[Dataset items]
^^^^^^^^
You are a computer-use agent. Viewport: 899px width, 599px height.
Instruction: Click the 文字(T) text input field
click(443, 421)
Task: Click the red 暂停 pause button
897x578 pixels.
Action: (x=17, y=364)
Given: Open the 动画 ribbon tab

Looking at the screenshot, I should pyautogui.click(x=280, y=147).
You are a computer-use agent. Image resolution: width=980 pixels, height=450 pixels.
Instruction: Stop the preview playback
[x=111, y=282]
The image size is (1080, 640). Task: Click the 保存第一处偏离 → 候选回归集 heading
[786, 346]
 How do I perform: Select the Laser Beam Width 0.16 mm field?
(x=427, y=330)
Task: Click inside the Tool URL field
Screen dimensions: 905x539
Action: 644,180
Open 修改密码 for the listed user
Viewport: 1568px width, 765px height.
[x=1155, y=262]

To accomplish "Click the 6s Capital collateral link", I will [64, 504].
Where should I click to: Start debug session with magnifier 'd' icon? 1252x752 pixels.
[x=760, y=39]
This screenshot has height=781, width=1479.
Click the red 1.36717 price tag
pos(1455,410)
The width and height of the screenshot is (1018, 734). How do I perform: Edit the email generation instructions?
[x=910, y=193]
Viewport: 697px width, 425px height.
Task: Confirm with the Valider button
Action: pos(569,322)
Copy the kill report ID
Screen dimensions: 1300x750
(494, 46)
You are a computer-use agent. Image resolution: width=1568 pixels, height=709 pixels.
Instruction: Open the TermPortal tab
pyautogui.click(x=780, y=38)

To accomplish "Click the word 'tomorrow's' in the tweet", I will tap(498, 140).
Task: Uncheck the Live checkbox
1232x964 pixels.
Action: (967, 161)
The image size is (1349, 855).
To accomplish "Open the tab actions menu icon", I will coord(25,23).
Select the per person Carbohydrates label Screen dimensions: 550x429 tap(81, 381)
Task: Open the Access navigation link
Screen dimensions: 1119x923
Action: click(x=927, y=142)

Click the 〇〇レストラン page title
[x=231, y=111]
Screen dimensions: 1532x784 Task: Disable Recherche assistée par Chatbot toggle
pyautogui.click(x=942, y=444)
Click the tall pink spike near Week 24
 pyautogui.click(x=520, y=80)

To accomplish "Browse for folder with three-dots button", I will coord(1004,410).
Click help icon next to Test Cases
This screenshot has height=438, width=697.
^^^^^^^^
_Task details_
List each line of the items above that contains the word "link". Letter case must match exactly.

_Result below_
To accomplish "Click the 6s Capital collateral link", I will [64, 504].
Task: Open the Access navigation link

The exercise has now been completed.